I set up the grill with a Slow ‘n Sear to make it easier to hold the charcoal to one side, but additional equipment isn’t necessary. If the charcoal was lit all at once, the grill would get far too hot, so you’ve got to light just a few briquettes on one edge of your pile of fuel to create a slow burn (see bottom left of photo above). This can be done with newspaper and matches, but a charcoal starter pad works better. For the lump charcoal purists, sorry. This method works better with briquettes.
Adjust the lower damper and upper exhaust to get the grill temperature to 300 degrees. This may take some time to settle the temperature fluctuations, but a steady 300-325 is optimal. Place the rack of short ribs on the grill, seasoned however you like them, opposite the fire, and close the lid. Monitor the temperature (I placed the lid vent directly over the ribs and dropped a probe thermometer through the hole), and adjust the dampers as necessary. Make only small adjustments to the dampers, but the fire should stay steady. A large chimney worth of charcoal should be plenty to finish a full rack.
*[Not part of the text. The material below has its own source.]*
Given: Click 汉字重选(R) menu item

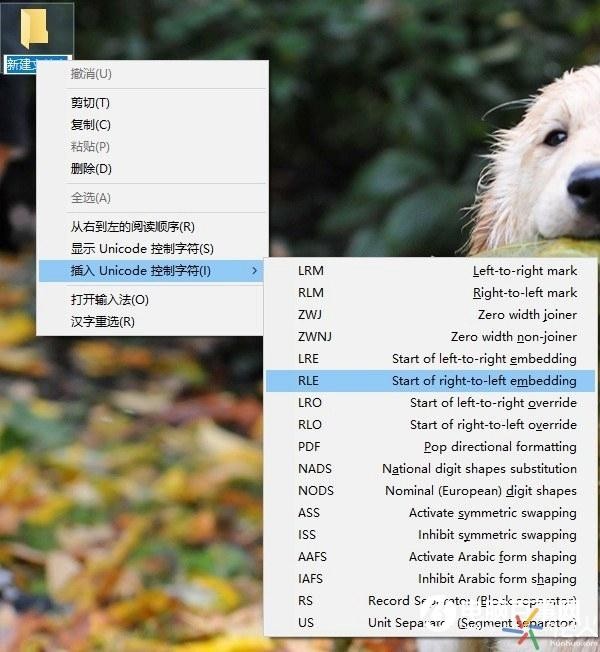Looking at the screenshot, I should coord(102,322).
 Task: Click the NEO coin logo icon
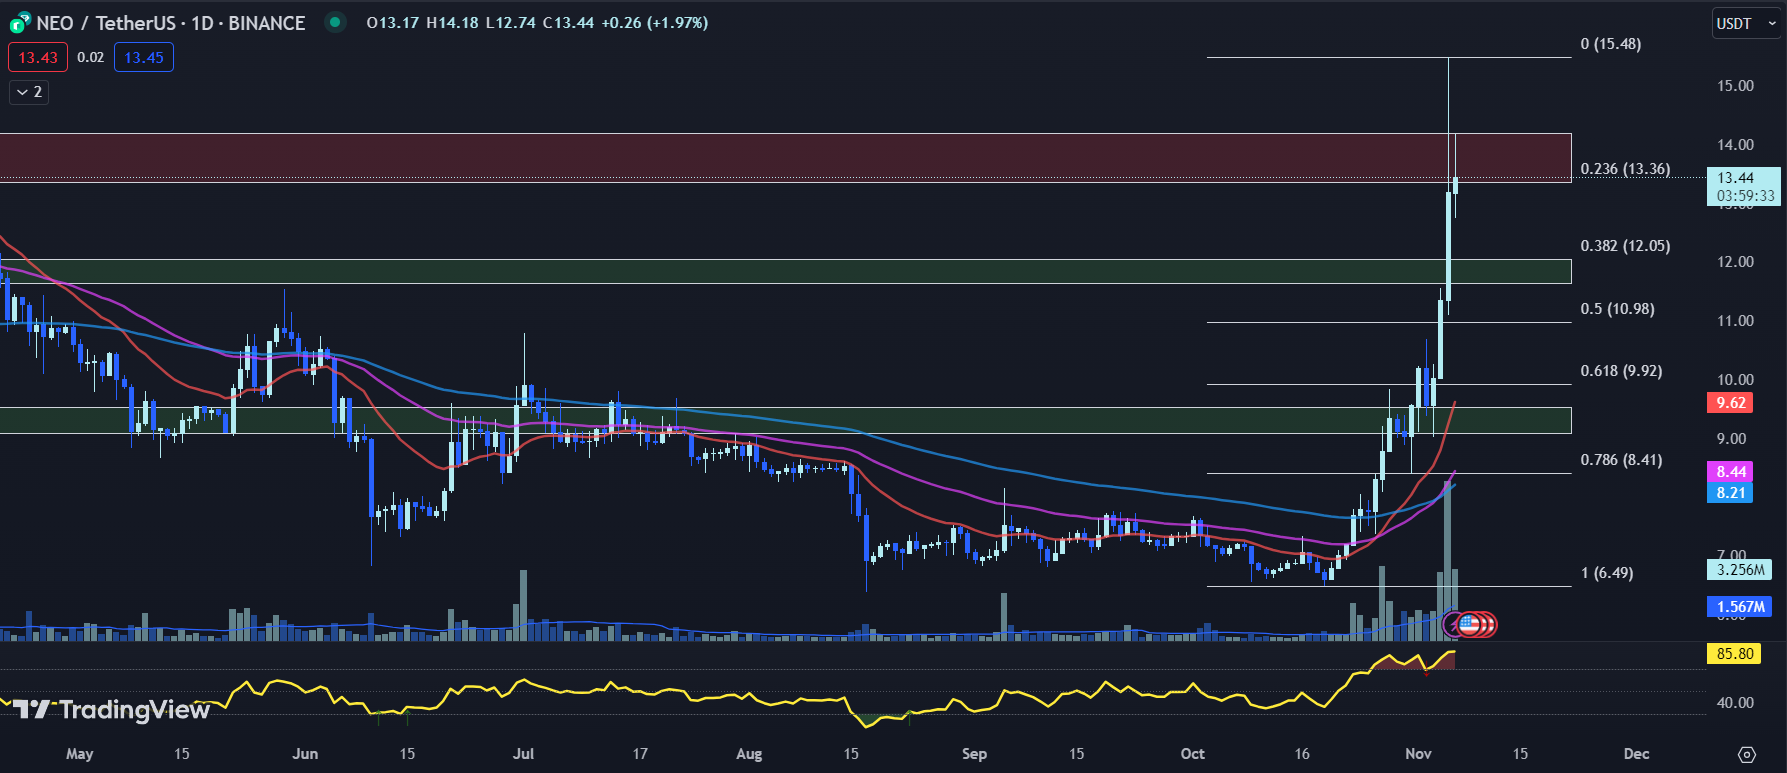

In about four hours, the ribs will reach an internal temperature of 200 degrees. That’s a popular target for low-and-slow cooking, and will make for great short ribs, but you’ll need a knife. They won’t fall apart easily like at your favorite barbecue joint. Wesley Jurena, the fast-cooking owner/pitmaster at Pappa Charlie’s Barbeque, offered a tip on cooking hot-and-fast. “The higher the heat, the higher the internal,” he tweeted to me when I posted photos of the first couple attempts. When I pulled the next rack of ribs at 210 internal, they were even better, and it took just a hair over four hours. In half the time as most barbecue joints, and with a basic charcoal grill, I had beef short ribs I’d be proud to serve to any critic.